Machine Learning vs. Data Science
Machine learning has seen much hype from journalists who are not always careful with their terminology. In popular discourse, it has taken on a wide swath of meanings and implications well beyond its scope to practitioners. Machine learning refers to a specific form of mathematical optimization: getting a computer to perform better at some task, through training data or experience, without explicit programming.
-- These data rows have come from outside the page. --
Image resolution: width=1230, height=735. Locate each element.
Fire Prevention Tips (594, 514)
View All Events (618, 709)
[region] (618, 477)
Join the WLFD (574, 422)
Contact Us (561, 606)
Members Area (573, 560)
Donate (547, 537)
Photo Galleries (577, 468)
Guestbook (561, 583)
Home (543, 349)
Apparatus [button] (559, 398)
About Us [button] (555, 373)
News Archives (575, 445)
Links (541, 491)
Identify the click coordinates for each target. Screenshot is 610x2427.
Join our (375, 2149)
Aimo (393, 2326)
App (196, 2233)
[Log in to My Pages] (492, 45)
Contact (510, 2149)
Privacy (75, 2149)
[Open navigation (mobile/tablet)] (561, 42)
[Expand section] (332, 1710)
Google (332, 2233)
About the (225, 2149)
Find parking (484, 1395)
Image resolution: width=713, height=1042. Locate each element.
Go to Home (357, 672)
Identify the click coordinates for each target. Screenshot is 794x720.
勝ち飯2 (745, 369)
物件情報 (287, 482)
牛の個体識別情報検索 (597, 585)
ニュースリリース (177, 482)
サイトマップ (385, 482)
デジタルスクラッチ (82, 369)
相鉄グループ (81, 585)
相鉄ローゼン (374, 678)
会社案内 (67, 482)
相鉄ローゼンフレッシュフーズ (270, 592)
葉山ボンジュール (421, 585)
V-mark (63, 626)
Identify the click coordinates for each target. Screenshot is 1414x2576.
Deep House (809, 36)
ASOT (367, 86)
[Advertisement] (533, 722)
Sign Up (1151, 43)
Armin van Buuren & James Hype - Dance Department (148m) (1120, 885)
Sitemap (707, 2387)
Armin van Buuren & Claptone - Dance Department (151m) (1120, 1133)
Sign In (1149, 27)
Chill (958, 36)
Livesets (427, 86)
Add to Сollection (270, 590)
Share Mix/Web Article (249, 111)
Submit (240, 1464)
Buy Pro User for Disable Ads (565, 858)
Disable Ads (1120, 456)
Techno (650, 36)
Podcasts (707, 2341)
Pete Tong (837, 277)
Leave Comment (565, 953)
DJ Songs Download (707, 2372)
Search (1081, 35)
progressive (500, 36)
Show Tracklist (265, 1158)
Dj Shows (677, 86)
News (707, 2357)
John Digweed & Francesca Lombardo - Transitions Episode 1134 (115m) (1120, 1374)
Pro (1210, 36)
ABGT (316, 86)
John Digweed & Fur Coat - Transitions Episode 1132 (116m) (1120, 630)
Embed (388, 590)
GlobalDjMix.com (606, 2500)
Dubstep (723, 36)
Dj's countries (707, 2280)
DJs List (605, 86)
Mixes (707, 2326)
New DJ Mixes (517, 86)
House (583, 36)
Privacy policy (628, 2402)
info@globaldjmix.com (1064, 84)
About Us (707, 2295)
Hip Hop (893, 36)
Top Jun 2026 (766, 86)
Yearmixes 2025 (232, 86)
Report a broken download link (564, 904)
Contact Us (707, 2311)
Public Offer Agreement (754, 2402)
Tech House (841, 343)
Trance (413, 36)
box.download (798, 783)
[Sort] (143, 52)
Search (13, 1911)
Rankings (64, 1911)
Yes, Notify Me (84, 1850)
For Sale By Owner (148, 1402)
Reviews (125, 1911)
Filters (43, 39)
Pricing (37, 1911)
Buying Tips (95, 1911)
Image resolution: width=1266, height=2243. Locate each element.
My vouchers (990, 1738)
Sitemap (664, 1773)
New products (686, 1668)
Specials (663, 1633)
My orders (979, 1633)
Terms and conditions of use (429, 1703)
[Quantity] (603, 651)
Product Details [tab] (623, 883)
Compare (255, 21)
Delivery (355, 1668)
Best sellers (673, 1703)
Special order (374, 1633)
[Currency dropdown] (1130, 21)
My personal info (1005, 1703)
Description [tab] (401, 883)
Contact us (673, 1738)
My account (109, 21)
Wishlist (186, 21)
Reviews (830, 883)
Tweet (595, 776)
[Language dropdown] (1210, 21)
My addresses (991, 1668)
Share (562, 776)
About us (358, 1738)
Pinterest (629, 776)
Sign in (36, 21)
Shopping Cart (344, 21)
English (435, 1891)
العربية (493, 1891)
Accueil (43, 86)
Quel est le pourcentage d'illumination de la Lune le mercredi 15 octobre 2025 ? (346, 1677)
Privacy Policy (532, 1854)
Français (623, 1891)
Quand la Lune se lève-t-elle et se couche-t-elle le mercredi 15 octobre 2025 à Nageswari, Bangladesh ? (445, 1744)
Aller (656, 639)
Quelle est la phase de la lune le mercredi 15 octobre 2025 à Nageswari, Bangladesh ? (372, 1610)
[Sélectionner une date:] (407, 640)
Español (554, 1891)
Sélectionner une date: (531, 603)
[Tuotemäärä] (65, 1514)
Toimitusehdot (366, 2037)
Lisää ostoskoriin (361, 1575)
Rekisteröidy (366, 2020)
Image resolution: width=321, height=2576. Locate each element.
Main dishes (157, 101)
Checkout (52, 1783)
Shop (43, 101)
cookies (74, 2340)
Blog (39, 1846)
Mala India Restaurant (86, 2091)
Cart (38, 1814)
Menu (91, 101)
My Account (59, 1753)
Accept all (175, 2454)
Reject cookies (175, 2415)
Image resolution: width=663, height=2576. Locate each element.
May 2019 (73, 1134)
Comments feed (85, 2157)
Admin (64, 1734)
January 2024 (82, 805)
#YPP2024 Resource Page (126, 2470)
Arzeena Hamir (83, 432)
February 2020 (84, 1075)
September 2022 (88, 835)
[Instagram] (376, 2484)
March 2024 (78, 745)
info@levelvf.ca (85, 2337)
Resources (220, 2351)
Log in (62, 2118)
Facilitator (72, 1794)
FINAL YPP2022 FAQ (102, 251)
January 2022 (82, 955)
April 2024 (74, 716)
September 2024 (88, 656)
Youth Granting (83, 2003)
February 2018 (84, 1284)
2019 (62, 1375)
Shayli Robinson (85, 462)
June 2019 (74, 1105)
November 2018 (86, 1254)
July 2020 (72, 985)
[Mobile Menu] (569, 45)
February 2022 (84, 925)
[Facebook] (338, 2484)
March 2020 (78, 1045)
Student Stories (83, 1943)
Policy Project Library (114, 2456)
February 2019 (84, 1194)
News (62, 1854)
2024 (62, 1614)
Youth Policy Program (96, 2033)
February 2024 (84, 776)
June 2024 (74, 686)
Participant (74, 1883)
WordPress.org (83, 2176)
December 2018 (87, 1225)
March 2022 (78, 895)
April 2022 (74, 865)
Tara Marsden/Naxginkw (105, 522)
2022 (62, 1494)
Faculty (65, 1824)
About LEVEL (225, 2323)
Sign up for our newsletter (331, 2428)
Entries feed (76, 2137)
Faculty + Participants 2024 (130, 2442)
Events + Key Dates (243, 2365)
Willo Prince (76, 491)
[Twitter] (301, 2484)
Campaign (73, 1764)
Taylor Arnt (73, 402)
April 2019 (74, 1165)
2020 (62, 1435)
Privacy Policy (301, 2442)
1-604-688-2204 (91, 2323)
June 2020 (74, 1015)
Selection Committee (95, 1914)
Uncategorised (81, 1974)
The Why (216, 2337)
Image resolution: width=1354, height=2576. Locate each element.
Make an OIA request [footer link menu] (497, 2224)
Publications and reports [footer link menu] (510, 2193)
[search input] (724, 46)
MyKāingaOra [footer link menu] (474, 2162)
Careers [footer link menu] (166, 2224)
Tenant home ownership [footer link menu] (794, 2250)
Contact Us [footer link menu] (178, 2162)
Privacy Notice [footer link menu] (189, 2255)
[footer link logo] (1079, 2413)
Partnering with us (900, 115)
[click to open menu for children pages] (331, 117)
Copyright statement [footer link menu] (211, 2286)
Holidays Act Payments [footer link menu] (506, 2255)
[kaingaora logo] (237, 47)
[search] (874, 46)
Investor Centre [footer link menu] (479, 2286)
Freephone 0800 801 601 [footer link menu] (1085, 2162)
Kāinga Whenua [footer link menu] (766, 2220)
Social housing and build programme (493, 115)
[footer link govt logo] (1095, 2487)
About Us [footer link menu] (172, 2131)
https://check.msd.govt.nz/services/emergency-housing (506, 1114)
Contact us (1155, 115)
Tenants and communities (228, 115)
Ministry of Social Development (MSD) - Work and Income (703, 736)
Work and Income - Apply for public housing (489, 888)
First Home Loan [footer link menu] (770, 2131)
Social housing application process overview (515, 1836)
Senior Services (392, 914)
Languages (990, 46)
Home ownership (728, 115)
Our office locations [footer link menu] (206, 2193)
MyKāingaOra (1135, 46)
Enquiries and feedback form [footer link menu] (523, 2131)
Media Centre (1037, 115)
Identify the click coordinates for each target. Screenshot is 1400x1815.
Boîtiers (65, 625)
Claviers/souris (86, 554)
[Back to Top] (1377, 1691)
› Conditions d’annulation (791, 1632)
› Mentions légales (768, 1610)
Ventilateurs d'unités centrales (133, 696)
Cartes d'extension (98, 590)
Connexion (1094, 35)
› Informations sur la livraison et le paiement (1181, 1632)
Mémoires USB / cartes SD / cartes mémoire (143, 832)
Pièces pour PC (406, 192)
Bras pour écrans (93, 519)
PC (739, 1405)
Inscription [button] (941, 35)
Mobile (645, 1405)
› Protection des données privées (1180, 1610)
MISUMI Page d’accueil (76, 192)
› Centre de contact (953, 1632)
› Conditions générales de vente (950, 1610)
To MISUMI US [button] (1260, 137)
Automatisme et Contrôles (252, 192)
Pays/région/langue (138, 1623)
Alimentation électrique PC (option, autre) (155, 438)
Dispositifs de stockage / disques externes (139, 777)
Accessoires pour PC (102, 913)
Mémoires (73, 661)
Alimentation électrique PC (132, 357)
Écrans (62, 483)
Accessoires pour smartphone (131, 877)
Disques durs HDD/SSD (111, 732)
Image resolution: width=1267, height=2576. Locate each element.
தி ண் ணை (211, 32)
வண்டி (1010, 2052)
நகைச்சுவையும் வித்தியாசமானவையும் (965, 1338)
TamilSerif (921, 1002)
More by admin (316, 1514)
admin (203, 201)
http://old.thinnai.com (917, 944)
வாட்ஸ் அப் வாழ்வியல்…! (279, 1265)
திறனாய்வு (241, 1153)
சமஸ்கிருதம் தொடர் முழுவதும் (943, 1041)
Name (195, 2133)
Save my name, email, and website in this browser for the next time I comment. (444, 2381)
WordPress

This often takes the form of building a model on the basis of past cases with known outcomes and applying the model to make predictions for future cases, finding ways to minimize a numerical error or cost function representing how much the predictions mismatch reality.

Notice that the following important business activities appear nowhere in this definition of machine learning:

  • Assessing whether data is suitable for a purpose
  • Formulating an appropriate objective
  • Implementing systems and processes
  • Communicating with disparate stakeholders

The need for these functions led to the recognition of data science as a field. The Harvard Business Review tells us that the “key skills for data scientists are not the abilities to build and use deep-learning infrastructures. Instead, they are the abilities to learn on the fly and to communicate well in order to answer business questions, explaining complex results to nontechnical stakeholders.” Other authors agree: “We feel that a defining feature of data scientists is the breadth of their skills—their ability to single-handedly do at least prototype-level versions of all the steps needed to derive new insights or build data products.” Another Harvard Business Review article affirms, “Getting value from machine learning isn’t about fancier algorithms—it’s about making it easier to use … . The gap for most companies isn’t that machine learning doesn’t work but that they struggle to actually use it.”

Machine learning is an important skill for data scientists, but it is one of many. Thinking of machine learning as the whole of data science is akin to thinking of accounting as the entirety of running a profitable company. Further, the skills gap in data science is largely in areas complementary to machine learning—business sensibility, statistics, problem framing, and communication.